The problem does not appear to be one of too few doctors in general; in fact, in 2011 a total of 17,364 new doctors emerged from the country's medical schools, according to the Association of American Medical Colleges (AAMC). Too few of these doctors, however, choose primary care as a career -- an issue that may be worsening.
In a 2008 census by the AAMC and the American Medical Association, researchers found that the number of medical graduates choosing a career in family medicine dropped from 5,746 in 2002 to 4,210 in 2007 -- a drop of nearly 27 percent.
"It's pretty tough to convince medical students to go into primary care," said Dr. Lee Green, chair of Family Medicine at the University of Alberta, who was not involved with the study.
Green added that he believes this is because currently primary care specialties are not well paid, well treated or respected as compared to subspecialists.
"They have to think about their debt," he said. "There are also issues of how physicians are respected and how we portray primary care to medical students."
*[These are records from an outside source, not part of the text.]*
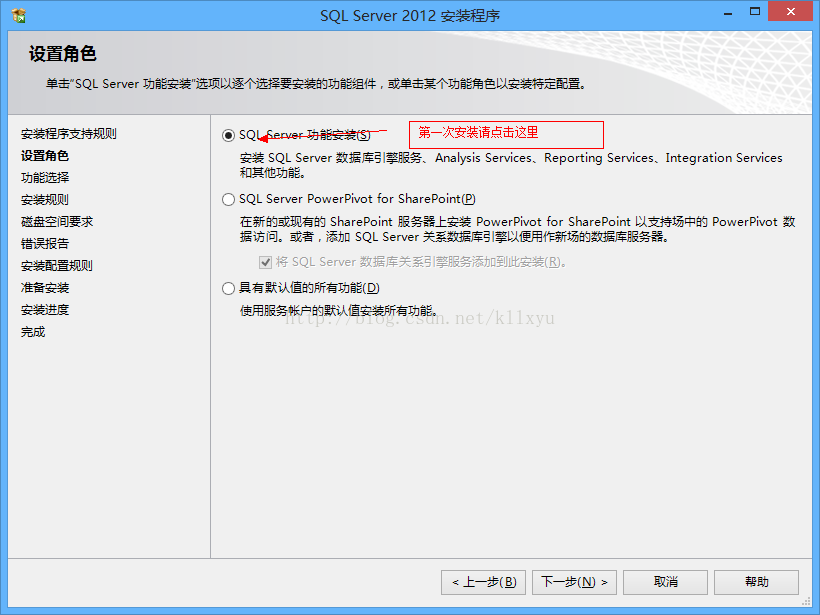Open the 安装规则 step in sidebar

[45, 200]

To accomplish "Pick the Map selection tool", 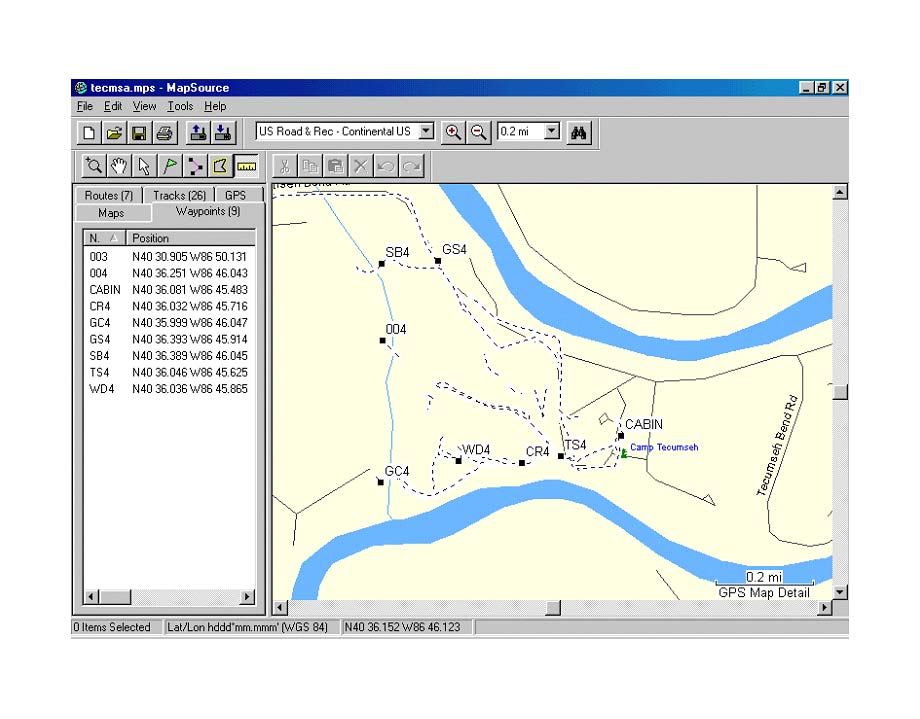I will pos(220,166).
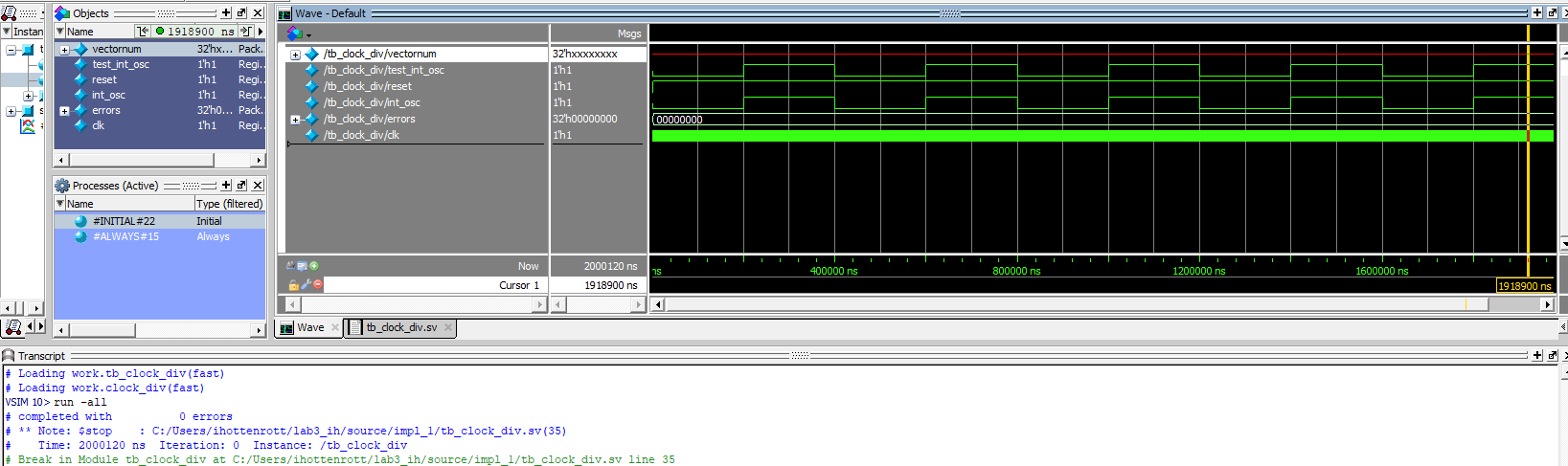The width and height of the screenshot is (1568, 466).
Task: Switch to the tb_clock_div.sv tab
Action: (400, 327)
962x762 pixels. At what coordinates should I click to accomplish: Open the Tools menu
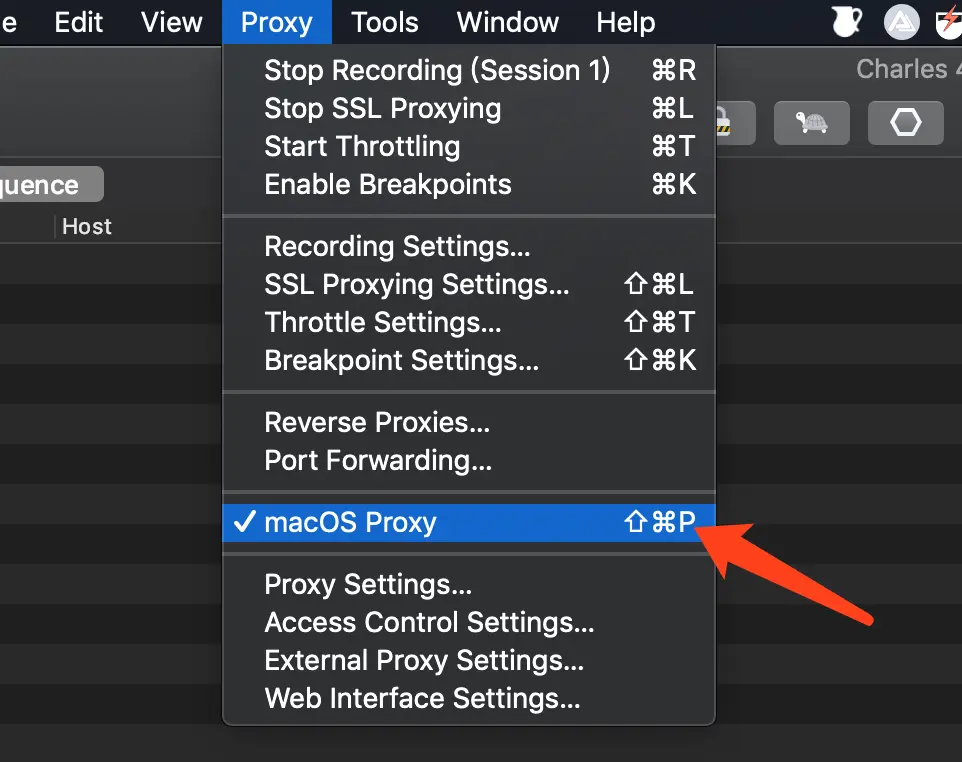tap(385, 22)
These problems loom even larger considering the aim of the Affordable Care Act to provide all Americans with health insurance -- and with it, more regular contact with a primary care doctor.
Perhaps the best known example of this approach has been Massachusetts, which since 2006 has mandated that every resident obtain health insurance and those that are below the federal poverty level gain free access to health care. But although the state has the second-highest ratio of primary care physicians to population of any state, they are struggling with access to primary care physicians.
Dr. Randy Wexler of The John Glenn Institute of Public Service and Policy said he has concerns that this trend could be reflected nationwide.
"Who is going to care for these people?" he said. "We are going to have problems just like Massachusetts. [They] are struggling with access problems; it takes one year to get into a primary care physician. Coverage does not equal access."